> _CHALLENGE_: Copy the listing below word for word, from the line with "Click the disk drive icon" up to and including its last line.

> _MATERIAL_:

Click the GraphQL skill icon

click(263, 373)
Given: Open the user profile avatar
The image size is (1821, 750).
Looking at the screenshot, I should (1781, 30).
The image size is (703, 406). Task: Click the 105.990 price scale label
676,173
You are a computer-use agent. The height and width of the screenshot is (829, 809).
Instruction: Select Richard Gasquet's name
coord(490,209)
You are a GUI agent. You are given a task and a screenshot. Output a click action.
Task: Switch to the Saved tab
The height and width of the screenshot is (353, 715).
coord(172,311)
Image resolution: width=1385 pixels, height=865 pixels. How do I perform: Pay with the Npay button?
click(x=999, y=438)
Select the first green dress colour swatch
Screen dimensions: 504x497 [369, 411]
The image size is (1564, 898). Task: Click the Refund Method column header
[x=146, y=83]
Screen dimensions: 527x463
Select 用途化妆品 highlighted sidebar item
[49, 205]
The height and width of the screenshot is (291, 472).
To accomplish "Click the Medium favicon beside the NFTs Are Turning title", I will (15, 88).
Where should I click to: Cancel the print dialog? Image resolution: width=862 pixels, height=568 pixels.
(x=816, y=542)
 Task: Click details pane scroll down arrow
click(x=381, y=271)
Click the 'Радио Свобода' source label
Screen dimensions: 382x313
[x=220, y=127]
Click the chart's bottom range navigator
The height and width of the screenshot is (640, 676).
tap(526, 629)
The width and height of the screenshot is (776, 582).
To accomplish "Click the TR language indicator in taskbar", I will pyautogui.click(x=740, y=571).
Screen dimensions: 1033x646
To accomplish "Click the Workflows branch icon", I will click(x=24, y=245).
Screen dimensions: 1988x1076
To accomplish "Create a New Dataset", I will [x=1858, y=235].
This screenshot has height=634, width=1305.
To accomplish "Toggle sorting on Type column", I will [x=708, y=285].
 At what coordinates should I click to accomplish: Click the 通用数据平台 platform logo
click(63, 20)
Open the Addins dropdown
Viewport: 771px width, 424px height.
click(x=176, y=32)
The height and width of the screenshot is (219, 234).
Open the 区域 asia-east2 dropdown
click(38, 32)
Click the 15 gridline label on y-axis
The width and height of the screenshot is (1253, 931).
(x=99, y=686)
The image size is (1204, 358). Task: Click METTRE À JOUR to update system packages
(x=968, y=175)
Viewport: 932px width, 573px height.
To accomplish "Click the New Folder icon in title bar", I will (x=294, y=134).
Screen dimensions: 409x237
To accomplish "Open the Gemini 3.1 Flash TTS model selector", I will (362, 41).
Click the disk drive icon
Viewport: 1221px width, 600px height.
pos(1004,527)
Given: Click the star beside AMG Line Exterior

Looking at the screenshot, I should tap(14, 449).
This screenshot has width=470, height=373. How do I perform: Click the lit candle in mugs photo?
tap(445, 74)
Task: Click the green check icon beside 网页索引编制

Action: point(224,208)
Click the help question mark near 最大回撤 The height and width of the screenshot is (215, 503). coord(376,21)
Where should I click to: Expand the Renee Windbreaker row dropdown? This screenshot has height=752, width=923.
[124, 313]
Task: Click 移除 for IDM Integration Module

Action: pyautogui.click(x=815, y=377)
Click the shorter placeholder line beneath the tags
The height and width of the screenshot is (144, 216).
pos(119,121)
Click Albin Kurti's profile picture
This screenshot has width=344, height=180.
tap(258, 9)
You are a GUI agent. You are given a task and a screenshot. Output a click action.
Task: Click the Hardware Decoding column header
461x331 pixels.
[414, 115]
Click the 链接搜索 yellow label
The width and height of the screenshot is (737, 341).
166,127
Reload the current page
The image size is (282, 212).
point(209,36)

> _TASK OUTPUT_:
Click the disk drive icon
Viewport: 1221px width, 600px height.
pos(1004,527)
Given: Click the star beside AMG Line Exterior

Looking at the screenshot, I should tap(14, 449).
This screenshot has width=470, height=373. How do I perform: Click the lit candle in mugs photo?
tap(445, 74)
Task: Click the green check icon beside 网页索引编制

Action: point(224,208)
Click the help question mark near 最大回撤 The height and width of the screenshot is (215, 503). coord(376,21)
Where should I click to: Expand the Renee Windbreaker row dropdown? This screenshot has height=752, width=923.
[124, 313]
Task: Click 移除 for IDM Integration Module

Action: pyautogui.click(x=815, y=377)
Click the shorter placeholder line beneath the tags
The height and width of the screenshot is (144, 216).
pos(119,121)
Click Albin Kurti's profile picture
This screenshot has width=344, height=180.
tap(258, 9)
You are a GUI agent. You are given a task and a screenshot. Output a click action.
Task: Click the Hardware Decoding column header
461x331 pixels.
[414, 115]
Click the 链接搜索 yellow label
The width and height of the screenshot is (737, 341).
166,127
Reload the current page
The image size is (282, 212).
point(209,36)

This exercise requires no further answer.